**Problem statement:** Copy the lines of the material below verbatim, from the line containing "Given: Bookmark this page with the star icon" through the end of the material, both ends included. Leave the pictures out of your answer.

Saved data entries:
────────────────────

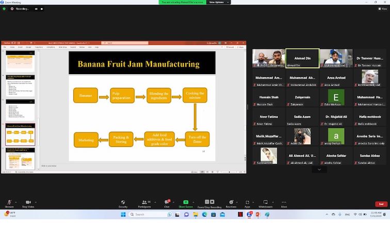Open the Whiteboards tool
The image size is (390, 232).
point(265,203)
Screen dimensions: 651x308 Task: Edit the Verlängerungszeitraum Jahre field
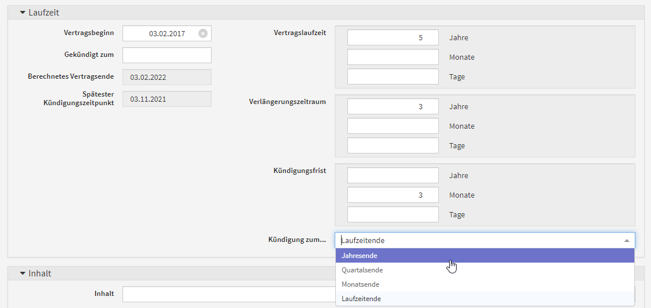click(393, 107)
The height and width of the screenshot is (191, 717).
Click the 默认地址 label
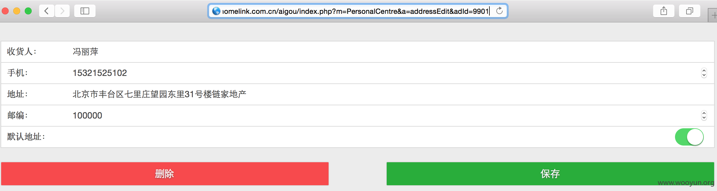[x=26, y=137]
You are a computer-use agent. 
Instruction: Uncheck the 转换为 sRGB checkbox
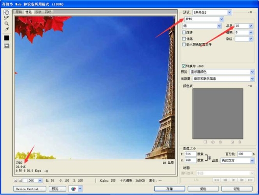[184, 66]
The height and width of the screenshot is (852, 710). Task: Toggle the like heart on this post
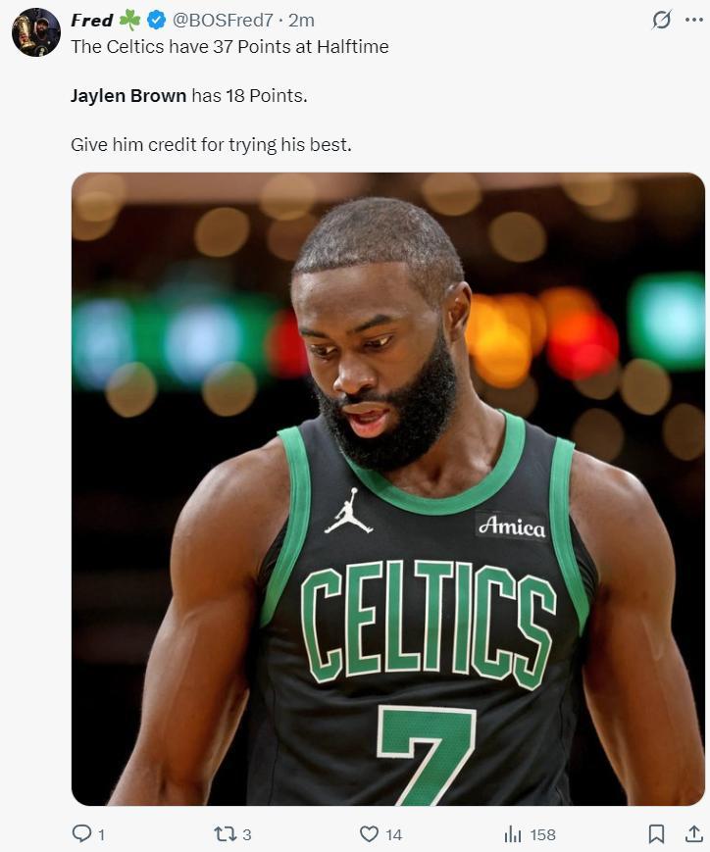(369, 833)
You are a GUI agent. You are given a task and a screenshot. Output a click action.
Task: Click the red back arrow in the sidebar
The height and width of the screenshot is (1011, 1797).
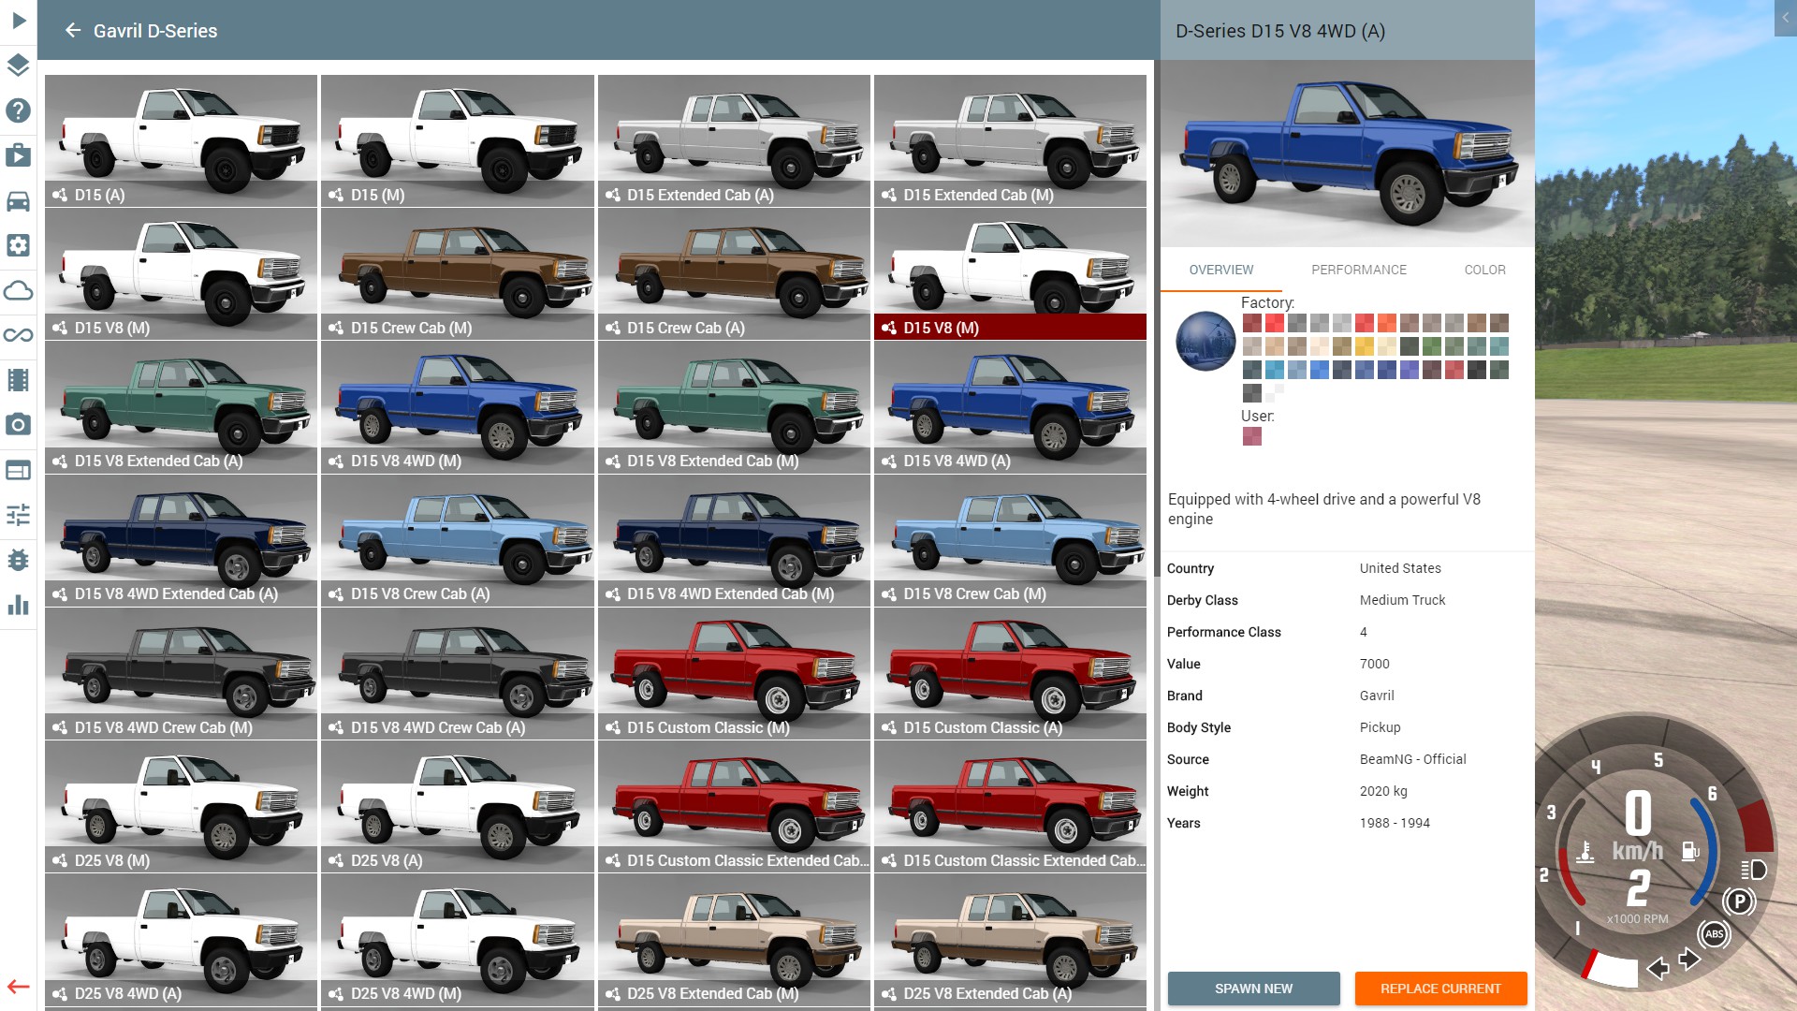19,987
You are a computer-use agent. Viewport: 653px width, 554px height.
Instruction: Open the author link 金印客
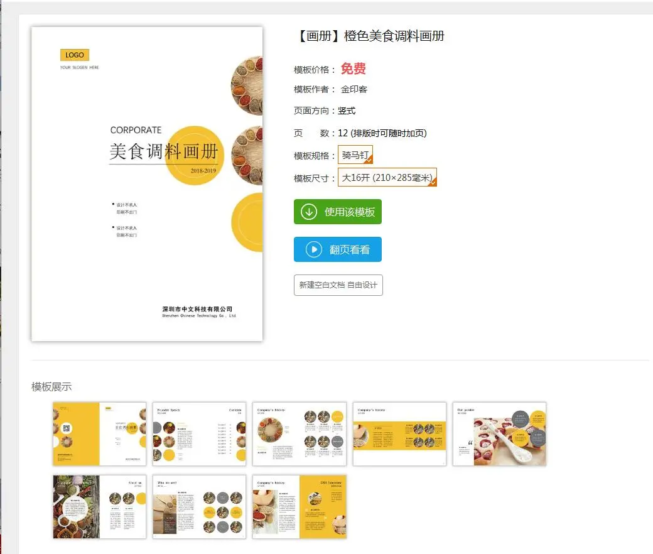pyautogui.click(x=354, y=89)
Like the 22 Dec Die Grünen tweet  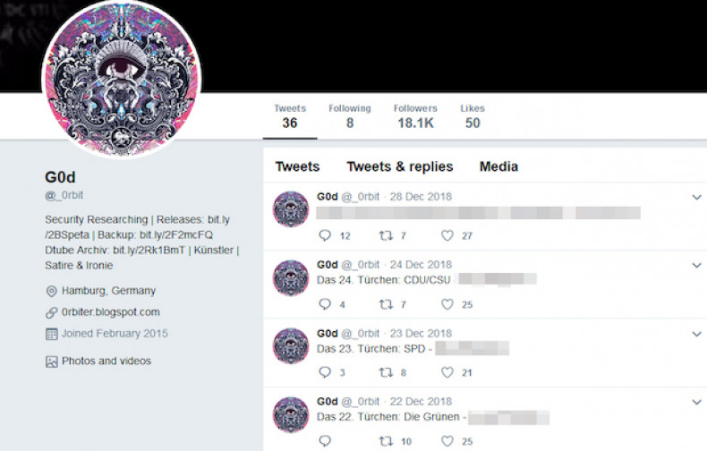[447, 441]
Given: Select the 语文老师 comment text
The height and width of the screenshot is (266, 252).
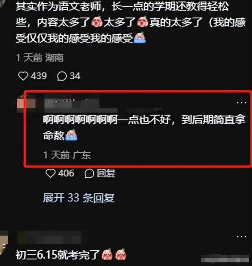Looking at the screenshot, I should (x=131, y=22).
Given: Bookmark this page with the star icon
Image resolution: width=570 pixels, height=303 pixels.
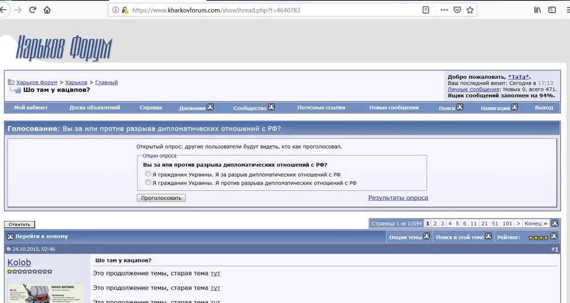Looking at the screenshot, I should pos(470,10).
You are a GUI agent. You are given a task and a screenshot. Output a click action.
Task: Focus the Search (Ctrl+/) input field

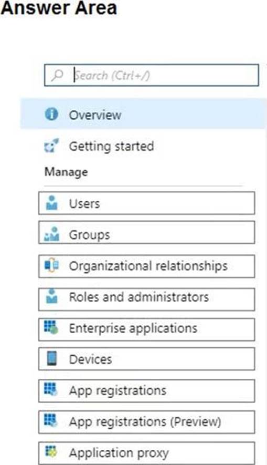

────────────────────

**Result below:**
Given: Bookmark this page with the star icon
Image resolution: width=570 pixels, height=303 pixels.
Looking at the screenshot, I should pos(470,10).
You are a GUI agent. You are given a task and a screenshot. Output a click action.
Task: Focus the Search (Ctrl+/) input field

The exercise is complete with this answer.